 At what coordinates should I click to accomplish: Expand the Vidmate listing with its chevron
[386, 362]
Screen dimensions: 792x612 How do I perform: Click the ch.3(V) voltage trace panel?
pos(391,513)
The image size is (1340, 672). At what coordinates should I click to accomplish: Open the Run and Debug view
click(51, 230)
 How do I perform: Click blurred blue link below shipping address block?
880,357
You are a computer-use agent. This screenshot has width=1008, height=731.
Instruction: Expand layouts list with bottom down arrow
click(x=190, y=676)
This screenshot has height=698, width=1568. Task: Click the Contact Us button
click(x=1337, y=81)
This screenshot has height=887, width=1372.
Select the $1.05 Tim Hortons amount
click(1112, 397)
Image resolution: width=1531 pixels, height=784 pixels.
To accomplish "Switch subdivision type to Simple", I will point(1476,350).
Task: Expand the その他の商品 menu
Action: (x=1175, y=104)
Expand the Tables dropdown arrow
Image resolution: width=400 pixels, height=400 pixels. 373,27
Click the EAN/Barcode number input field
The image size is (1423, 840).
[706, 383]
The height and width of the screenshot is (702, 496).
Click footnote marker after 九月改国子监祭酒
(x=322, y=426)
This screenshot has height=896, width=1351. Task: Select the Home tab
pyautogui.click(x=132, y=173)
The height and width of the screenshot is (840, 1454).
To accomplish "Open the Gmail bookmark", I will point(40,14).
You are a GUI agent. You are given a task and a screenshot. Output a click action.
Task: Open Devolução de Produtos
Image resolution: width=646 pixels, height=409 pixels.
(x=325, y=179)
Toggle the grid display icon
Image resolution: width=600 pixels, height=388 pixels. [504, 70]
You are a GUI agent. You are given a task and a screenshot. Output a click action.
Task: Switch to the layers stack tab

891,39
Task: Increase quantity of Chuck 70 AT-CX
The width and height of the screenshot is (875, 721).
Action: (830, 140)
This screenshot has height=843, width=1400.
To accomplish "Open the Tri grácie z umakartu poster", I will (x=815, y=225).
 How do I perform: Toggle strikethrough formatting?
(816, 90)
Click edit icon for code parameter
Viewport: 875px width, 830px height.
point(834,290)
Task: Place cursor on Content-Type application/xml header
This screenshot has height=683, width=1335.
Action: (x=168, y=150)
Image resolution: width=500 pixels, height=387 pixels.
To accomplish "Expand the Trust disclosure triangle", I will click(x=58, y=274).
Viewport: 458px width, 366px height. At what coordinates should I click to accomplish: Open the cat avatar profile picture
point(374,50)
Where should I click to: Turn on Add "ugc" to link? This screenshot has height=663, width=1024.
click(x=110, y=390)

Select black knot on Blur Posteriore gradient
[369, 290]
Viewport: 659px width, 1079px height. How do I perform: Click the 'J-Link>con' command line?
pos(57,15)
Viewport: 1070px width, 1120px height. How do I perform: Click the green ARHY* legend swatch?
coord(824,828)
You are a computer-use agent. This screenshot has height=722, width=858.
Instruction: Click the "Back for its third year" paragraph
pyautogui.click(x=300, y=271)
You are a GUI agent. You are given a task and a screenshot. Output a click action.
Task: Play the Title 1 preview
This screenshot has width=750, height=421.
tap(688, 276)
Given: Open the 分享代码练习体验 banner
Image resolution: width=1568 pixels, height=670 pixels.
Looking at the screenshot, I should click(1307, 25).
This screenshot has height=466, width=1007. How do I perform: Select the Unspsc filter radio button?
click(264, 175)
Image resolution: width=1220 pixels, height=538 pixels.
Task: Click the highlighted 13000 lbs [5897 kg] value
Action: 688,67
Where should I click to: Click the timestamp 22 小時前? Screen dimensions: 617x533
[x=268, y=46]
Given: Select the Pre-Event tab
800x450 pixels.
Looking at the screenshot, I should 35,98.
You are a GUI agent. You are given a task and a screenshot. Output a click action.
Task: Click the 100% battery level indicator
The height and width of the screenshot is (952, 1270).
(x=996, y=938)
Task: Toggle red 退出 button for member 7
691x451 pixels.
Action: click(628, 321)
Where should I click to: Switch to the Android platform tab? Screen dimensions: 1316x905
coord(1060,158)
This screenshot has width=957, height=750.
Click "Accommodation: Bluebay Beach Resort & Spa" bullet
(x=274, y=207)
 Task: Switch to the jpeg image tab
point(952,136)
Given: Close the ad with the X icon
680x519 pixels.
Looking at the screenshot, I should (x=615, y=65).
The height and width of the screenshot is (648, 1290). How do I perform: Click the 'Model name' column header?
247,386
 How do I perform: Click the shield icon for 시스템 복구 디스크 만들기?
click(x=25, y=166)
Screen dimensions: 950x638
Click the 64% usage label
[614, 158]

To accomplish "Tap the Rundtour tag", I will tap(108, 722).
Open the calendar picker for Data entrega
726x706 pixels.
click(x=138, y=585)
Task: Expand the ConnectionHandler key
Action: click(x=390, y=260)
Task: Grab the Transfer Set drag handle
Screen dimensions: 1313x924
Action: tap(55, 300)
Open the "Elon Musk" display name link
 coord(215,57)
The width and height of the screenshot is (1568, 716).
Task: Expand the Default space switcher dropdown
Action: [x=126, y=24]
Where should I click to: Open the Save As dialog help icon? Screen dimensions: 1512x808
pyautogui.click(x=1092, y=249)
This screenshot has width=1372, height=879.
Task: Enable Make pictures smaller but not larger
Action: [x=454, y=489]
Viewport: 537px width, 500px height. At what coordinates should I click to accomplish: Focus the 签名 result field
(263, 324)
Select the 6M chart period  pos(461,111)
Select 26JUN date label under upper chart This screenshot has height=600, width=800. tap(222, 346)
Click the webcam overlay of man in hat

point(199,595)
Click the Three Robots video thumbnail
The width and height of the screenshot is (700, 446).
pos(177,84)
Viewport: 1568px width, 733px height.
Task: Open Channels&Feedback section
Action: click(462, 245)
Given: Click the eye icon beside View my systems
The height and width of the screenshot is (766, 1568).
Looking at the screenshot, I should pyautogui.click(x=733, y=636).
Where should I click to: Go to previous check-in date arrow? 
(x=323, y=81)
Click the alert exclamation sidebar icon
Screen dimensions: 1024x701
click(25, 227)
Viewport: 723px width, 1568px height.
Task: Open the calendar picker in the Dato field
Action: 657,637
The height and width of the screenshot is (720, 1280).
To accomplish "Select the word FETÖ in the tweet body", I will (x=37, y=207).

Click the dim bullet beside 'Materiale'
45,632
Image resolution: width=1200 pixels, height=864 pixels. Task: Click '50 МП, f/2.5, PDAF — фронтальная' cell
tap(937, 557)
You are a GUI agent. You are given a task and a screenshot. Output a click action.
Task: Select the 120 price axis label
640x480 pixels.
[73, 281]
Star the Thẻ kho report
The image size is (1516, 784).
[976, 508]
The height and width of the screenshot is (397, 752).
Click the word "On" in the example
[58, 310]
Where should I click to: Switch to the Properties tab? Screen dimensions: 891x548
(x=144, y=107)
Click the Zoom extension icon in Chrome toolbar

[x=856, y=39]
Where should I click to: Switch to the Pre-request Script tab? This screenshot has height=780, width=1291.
* * *
Copy out every line above word for word, from the first to the last.

ANSWER TO THE TASK:
 At what coordinates should I click to accomplish: Expand the Vidmate listing with its chevron
[386, 362]
Screen dimensions: 792x612 How do I perform: Click the ch.3(V) voltage trace panel?
pos(391,513)
The image size is (1340, 672). At what coordinates should I click to accomplish: Open the Run and Debug view
click(51, 230)
 How do I perform: Click blurred blue link below shipping address block?
880,357
You are a computer-use agent. This screenshot has width=1008, height=731.
Instruction: Expand layouts list with bottom down arrow
click(x=190, y=676)
This screenshot has height=698, width=1568. Task: Click the Contact Us button
click(x=1337, y=81)
This screenshot has height=887, width=1372.
Select the $1.05 Tim Hortons amount
click(1112, 397)
Image resolution: width=1531 pixels, height=784 pixels.
To accomplish "Switch subdivision type to Simple", I will point(1476,350).
Task: Expand the その他の商品 menu
Action: (x=1175, y=104)
Expand the Tables dropdown arrow
Image resolution: width=400 pixels, height=400 pixels. 373,27
Click the EAN/Barcode number input field
The image size is (1423, 840).
[706, 383]
The height and width of the screenshot is (702, 496).
Click footnote marker after 九月改国子监祭酒
(x=322, y=426)
This screenshot has height=896, width=1351. Task: Select the Home tab
pyautogui.click(x=132, y=173)
The height and width of the screenshot is (840, 1454).
To accomplish "Open the Gmail bookmark", I will point(40,14).
You are a GUI agent. You are given a task and a screenshot. Output a click action.
Task: Open Devolução de Produtos
Image resolution: width=646 pixels, height=409 pixels.
(x=325, y=179)
Toggle the grid display icon
Image resolution: width=600 pixels, height=388 pixels. [504, 70]
You are a GUI agent. You are given a task and a screenshot. Output a click action.
Task: Switch to the layers stack tab

891,39
Task: Increase quantity of Chuck 70 AT-CX
The width and height of the screenshot is (875, 721).
Action: (830, 140)
This screenshot has height=843, width=1400.
To accomplish "Open the Tri grácie z umakartu poster", I will (x=815, y=225).
 How do I perform: Toggle strikethrough formatting?
(816, 90)
Click edit icon for code parameter
Viewport: 875px width, 830px height.
point(834,290)
Task: Place cursor on Content-Type application/xml header
This screenshot has height=683, width=1335.
Action: (x=168, y=150)
Image resolution: width=500 pixels, height=387 pixels.
To accomplish "Expand the Trust disclosure triangle", I will click(x=58, y=274).
Viewport: 458px width, 366px height. At what coordinates should I click to accomplish: Open the cat avatar profile picture
point(374,50)
Where should I click to: Turn on Add "ugc" to link? This screenshot has height=663, width=1024.
click(x=110, y=390)

Select black knot on Blur Posteriore gradient
[369, 290]
Viewport: 659px width, 1079px height. How do I perform: Click the 'J-Link>con' command line?
pos(57,15)
Viewport: 1070px width, 1120px height. How do I perform: Click the green ARHY* legend swatch?
coord(824,828)
You are a computer-use agent. This screenshot has height=722, width=858.
Instruction: Click the "Back for its third year" paragraph
pyautogui.click(x=300, y=271)
You are a GUI agent. You are given a task and a screenshot. Output a click action.
Task: Play the Title 1 preview
This screenshot has width=750, height=421.
tap(688, 276)
Given: Open the 分享代码练习体验 banner
Image resolution: width=1568 pixels, height=670 pixels.
Looking at the screenshot, I should click(1307, 25).
This screenshot has height=466, width=1007. How do I perform: Select the Unspsc filter radio button?
click(264, 175)
Image resolution: width=1220 pixels, height=538 pixels.
Task: Click the highlighted 13000 lbs [5897 kg] value
Action: 688,67
Where should I click to: Click the timestamp 22 小時前? Screen dimensions: 617x533
[x=268, y=46]
Given: Select the Pre-Event tab
800x450 pixels.
Looking at the screenshot, I should 35,98.
You are a GUI agent. You are given a task and a screenshot. Output a click action.
Task: Click the 100% battery level indicator
The height and width of the screenshot is (952, 1270).
(x=996, y=938)
Task: Toggle red 退出 button for member 7
691x451 pixels.
Action: click(628, 321)
Where should I click to: Switch to the Android platform tab? Screen dimensions: 1316x905
coord(1060,158)
This screenshot has width=957, height=750.
Click "Accommodation: Bluebay Beach Resort & Spa" bullet
(x=274, y=207)
 Task: Switch to the jpeg image tab
point(952,136)
Given: Close the ad with the X icon
680x519 pixels.
Looking at the screenshot, I should (x=615, y=65).
The height and width of the screenshot is (648, 1290). How do I perform: Click the 'Model name' column header?
247,386
 How do I perform: Click the shield icon for 시스템 복구 디스크 만들기?
click(x=25, y=166)
Screen dimensions: 950x638
Click the 64% usage label
[614, 158]

To accomplish "Tap the Rundtour tag", I will tap(108, 722).
Open the calendar picker for Data entrega
726x706 pixels.
click(x=138, y=585)
Task: Expand the ConnectionHandler key
Action: click(x=390, y=260)
Task: Grab the Transfer Set drag handle
Screen dimensions: 1313x924
Action: tap(55, 300)
Open the "Elon Musk" display name link
 coord(215,57)
The width and height of the screenshot is (1568, 716).
Task: Expand the Default space switcher dropdown
Action: [x=126, y=24]
Where should I click to: Open the Save As dialog help icon? Screen dimensions: 1512x808
pyautogui.click(x=1092, y=249)
This screenshot has width=1372, height=879.
Task: Enable Make pictures smaller but not larger
Action: [x=454, y=489]
Viewport: 537px width, 500px height. At what coordinates should I click to accomplish: Focus the 签名 result field
(263, 324)
Select the 6M chart period  pos(461,111)
Select 26JUN date label under upper chart This screenshot has height=600, width=800. tap(222, 346)
Click the webcam overlay of man in hat

point(199,595)
Click the Three Robots video thumbnail
The width and height of the screenshot is (700, 446).
pos(177,84)
Viewport: 1568px width, 733px height.
Task: Open Channels&Feedback section
Action: click(462, 245)
Given: Click the eye icon beside View my systems
The height and width of the screenshot is (766, 1568).
Looking at the screenshot, I should pyautogui.click(x=733, y=636).
Where should I click to: Go to previous check-in date arrow? 
(x=323, y=81)
Click the alert exclamation sidebar icon
Screen dimensions: 1024x701
click(25, 227)
Viewport: 723px width, 1568px height.
Task: Open the calendar picker in the Dato field
Action: 657,637
The height and width of the screenshot is (720, 1280).
To accomplish "Select the word FETÖ in the tweet body", I will (x=37, y=207).

Click the dim bullet beside 'Materiale'
45,632
Image resolution: width=1200 pixels, height=864 pixels. Task: Click '50 МП, f/2.5, PDAF — фронтальная' cell
tap(937, 557)
You are a GUI agent. You are given a task and a screenshot. Output a click action.
Task: Select the 120 price axis label
640x480 pixels.
[73, 281]
Star the Thẻ kho report
The image size is (1516, 784).
[976, 508]
The height and width of the screenshot is (397, 752).
Click the word "On" in the example
[58, 310]
Where should I click to: Switch to the Properties tab? Screen dimensions: 891x548
(x=144, y=107)
Click the Zoom extension icon in Chrome toolbar

[x=856, y=39]
Where should I click to: Switch to the Pre-request Script tab? This screenshot has height=780, width=1291.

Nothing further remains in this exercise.